The A-Z of analytics with IBM SPSS Modeler

A is for Automation

Why bother trying out loads of modelling techniques to see which one works best when Modeler can do that for you? Modeler can test many permutations of the same algorithm and multiple instances of different methods before selecting the best performers according to a pre-specified criteria. Oh and it will also automatically prepare your data so you can get the best results from your analysis.

B is for Boosting and Bagging

Boosting is a key technique in Modeler that can generate more accurate models. It works by building the same model multiple times but each time paying more attention to the cases where it failed to predict the outcome accurately. The final set of models are then combined together to create a single ‘ensemble’ model that produces one consolidated score for each record.

Modeler also offers Bagging (or Bootstrap Aggregation). This uses a similar method to Boosting but attempts to create a more stable model by combining the votes of several models together. Its particularly useful when you need more consistent results from your models.

C is for CRISP DM

CRISP-DM is the Cross Industry Standard Process for Data Mining. It is the vendor-independent methodology adopted by thousands of organisations worldwide when they wish to develop and implement their own Predictive Analytics initiatives.
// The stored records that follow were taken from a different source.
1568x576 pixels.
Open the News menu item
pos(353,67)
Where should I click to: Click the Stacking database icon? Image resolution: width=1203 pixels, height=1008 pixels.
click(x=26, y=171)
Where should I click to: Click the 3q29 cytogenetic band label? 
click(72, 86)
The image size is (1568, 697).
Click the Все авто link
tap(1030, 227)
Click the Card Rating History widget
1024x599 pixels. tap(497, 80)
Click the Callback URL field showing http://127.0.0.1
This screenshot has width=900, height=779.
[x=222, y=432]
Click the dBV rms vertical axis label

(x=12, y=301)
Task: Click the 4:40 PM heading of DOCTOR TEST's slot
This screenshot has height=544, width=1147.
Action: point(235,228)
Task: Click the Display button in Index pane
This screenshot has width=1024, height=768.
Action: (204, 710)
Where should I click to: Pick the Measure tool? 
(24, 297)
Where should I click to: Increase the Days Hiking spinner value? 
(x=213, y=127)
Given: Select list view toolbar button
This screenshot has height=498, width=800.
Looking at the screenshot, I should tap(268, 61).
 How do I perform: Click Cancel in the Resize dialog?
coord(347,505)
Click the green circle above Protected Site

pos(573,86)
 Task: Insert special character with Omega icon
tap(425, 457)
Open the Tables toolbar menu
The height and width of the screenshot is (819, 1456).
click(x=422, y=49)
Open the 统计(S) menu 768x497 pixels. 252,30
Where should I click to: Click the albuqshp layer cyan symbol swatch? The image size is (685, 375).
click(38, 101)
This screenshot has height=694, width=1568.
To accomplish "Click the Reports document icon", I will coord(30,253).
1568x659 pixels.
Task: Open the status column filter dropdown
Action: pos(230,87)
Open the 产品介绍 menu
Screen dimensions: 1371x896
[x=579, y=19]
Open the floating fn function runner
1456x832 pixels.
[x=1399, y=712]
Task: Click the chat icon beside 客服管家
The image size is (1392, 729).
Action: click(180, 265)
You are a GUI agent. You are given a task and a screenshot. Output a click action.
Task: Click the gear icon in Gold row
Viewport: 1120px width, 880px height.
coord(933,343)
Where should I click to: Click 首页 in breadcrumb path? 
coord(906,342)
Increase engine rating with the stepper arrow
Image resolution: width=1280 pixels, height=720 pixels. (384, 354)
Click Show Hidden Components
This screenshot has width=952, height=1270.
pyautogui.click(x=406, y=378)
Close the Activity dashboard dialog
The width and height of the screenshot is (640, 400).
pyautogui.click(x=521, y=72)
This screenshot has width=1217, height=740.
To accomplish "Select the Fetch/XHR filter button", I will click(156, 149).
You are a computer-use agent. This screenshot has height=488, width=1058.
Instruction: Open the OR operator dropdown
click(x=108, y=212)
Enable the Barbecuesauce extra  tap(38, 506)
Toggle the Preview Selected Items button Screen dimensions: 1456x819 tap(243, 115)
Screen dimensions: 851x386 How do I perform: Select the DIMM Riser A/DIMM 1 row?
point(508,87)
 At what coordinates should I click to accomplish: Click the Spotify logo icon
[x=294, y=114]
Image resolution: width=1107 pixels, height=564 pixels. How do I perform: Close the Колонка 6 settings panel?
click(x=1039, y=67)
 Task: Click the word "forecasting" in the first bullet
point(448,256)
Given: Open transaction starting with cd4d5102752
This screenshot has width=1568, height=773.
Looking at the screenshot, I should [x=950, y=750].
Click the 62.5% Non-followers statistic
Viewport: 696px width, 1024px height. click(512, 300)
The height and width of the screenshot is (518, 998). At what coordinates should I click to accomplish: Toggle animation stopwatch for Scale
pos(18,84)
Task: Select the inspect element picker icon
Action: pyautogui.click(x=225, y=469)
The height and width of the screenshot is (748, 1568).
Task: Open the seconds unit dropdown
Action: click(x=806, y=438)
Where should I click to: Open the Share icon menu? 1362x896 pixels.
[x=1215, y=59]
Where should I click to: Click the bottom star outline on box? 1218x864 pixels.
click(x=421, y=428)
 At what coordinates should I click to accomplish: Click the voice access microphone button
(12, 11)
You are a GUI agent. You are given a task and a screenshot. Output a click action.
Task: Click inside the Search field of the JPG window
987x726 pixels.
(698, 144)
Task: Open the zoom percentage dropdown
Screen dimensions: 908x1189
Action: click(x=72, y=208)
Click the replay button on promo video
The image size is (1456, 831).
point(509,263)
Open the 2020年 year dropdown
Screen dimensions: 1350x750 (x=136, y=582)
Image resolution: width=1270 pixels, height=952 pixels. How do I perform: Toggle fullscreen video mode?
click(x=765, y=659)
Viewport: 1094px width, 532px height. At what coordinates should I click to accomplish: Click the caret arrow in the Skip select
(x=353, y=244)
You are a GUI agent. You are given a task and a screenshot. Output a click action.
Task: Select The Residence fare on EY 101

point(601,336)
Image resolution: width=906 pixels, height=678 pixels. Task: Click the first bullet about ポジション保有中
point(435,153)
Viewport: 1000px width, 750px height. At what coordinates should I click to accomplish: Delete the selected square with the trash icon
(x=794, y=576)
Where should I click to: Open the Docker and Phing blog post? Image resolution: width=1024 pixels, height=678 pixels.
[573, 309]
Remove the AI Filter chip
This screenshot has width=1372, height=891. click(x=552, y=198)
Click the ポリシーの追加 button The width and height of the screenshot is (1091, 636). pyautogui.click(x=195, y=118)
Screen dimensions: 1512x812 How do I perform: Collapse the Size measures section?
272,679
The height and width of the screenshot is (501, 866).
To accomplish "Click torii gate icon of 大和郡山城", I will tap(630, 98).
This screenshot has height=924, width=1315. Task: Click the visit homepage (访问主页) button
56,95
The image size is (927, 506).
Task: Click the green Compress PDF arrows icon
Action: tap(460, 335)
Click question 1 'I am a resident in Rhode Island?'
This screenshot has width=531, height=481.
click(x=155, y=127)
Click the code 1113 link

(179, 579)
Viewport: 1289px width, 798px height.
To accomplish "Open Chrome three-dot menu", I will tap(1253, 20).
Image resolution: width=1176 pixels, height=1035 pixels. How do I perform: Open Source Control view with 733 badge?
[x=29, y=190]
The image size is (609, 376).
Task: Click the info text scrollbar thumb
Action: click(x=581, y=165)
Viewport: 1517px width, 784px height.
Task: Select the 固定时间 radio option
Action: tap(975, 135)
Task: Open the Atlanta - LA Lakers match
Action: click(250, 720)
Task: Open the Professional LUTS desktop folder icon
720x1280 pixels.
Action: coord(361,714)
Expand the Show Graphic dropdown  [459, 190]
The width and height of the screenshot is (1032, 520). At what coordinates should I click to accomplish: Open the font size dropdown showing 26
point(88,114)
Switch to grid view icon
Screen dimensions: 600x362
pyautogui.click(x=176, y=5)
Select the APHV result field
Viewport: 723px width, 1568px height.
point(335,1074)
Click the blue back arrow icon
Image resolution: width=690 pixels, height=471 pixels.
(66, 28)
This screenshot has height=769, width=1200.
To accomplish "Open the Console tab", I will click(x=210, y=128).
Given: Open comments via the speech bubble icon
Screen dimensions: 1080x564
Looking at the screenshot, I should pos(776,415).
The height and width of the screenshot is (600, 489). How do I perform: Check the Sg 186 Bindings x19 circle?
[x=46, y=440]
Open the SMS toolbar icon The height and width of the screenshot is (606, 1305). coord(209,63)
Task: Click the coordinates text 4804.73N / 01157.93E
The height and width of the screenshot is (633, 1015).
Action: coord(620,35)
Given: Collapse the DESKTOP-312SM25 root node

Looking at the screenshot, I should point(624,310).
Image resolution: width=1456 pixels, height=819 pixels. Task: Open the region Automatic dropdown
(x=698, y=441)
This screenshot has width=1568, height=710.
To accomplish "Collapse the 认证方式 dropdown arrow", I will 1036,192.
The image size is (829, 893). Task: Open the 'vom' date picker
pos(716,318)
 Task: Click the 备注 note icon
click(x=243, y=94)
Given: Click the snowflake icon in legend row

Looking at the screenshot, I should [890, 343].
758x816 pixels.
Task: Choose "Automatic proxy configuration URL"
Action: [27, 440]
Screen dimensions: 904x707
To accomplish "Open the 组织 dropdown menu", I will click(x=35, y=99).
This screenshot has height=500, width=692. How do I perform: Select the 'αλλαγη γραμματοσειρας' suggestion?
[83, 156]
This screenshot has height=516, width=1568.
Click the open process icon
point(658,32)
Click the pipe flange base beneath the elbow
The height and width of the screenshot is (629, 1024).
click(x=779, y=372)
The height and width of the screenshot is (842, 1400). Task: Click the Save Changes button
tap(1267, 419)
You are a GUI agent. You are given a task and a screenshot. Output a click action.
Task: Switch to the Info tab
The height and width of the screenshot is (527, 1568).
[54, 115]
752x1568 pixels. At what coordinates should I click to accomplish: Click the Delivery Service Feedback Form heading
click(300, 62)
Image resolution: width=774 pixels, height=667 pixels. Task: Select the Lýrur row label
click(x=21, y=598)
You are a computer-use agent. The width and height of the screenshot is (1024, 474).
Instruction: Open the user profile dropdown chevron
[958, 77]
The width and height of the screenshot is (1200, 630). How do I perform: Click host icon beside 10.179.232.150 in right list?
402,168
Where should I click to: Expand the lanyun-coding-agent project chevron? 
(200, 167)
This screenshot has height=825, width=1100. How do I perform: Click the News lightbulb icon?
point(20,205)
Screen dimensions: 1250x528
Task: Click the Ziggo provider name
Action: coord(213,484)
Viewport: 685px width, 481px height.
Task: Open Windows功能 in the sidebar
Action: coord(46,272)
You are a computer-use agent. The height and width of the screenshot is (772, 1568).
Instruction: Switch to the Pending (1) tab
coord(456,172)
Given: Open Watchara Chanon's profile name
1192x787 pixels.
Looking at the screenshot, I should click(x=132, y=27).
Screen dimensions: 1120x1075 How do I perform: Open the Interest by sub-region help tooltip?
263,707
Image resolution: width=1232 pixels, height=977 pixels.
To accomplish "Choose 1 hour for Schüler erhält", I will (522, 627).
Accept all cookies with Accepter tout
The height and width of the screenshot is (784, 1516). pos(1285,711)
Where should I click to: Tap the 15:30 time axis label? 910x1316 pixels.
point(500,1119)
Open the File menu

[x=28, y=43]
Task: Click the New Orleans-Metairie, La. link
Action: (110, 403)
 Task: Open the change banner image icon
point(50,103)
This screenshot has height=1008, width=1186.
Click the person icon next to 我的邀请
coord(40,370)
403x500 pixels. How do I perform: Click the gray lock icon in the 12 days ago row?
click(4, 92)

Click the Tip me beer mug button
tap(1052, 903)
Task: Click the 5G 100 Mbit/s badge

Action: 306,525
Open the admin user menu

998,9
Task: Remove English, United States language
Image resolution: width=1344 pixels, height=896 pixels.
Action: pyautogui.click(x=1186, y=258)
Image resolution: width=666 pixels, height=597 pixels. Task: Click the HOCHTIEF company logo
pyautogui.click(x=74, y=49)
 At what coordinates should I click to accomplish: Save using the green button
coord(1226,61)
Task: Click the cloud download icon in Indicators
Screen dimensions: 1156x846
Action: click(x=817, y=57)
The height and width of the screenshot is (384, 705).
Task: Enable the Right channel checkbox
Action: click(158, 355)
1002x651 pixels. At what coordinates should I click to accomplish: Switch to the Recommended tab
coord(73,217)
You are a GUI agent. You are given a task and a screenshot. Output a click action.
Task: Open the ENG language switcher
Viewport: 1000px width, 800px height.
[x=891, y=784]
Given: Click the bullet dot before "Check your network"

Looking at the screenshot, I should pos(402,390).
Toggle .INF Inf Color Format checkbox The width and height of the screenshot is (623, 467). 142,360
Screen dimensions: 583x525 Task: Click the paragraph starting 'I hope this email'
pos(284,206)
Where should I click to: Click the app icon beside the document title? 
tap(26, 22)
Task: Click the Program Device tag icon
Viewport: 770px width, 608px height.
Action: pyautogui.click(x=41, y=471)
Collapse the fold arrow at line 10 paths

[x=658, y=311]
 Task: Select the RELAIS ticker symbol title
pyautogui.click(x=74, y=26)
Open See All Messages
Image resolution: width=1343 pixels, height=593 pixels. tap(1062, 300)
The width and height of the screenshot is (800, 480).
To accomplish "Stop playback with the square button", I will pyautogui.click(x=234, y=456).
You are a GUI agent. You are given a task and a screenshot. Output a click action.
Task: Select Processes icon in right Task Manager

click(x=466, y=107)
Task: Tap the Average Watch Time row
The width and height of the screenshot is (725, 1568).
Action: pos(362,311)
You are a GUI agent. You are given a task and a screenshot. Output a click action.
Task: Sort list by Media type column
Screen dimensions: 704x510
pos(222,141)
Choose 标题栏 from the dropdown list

Modeler has a deep affinity with CRISP-DM as it is the only analytical workbench in its class that fully enables all six critical phases of the analytical life-cycle:

Business Understanding
Data Understanding
Data Preparation
Modeling
Evaluation
Deployment

D is for deployment

In analytics, the term ‘Deployment’ covers a lot of territory because there are simply so many ways in which the results can be fed back into the organization for better decision making. Whether it’s saving models in PMML so they can be directly embedded in 3rd party systems, sending propensity scores to dashboards and BI tools, scoring warehouses with bulk loading, creating batch processes for scheduled execution or uploading streams to IBM’s Collaboration and Deployment Services platform for coordination with other operational processes, champion-challenger modelling or even real-time scoring, Modeler runs the full gamut of deployment options.

E is for entity analytics

Being able to accurately resolve the identity of a person can be a serious problem for analysts and the organizations they work for. Apart from the issues around data quality and operational effectiveness, a vast amount of fraud is committed by individuals whose recorded identities are questionable. Entity analytics goes beyond simple duplicate detection by focussing on a number of contextual aspects of different records to identify those with a strong likelihood of belonging to the same entity. An entity can be a person, a company, a vehicle, a vessel or anything for which ambiguity might exist.

Entity Analytics is a key enhancement of Modeler Premium which combines powerful data cleaning capabilities with sophisticated approaches to fraud detection.

F is for forecasting

Forecasting refers to a particular form of analytics where we wish to predict the values of something over a period of time. A more technical term for this approach is ‘Time Series Analysis’ which, among other things, is used to forecast the demand for products or services in the future. Once again, there are many different methods that may be employed to achieve this, however Modeler automatically identifies the time series method that best fits the historical data. Moreover, it can used against thousands of different series – automatically selecting the best forecast model each time.

G is for geospatial

Very often location matters. Unfortunately a lot of analytical techniques struggle to correctly exploit this information.

Using Modeler’s geospatial analytical capabilities, retail chains can plan their expansion by predicting areas of higher demand. Police departments can identify associations between location and factors such as weather, footfall and time of day to predict when future crimes are most likely to happen, thus enabling them to increase patrols in those areas. Insurers can incorporate geospatial information such as population density, traffic volume and proximity to high crime areas into their risk calculations to optimize pricing for premiums.

H is for highly scalable

From a single desktop installation to an enterprise-wide deployment, Modeler scales and scales. In fact even when working within a simple client-server environment, Modeler’s combination of SQL-pushback and parallel processing technologies mean that it is very nimble with large data volumes.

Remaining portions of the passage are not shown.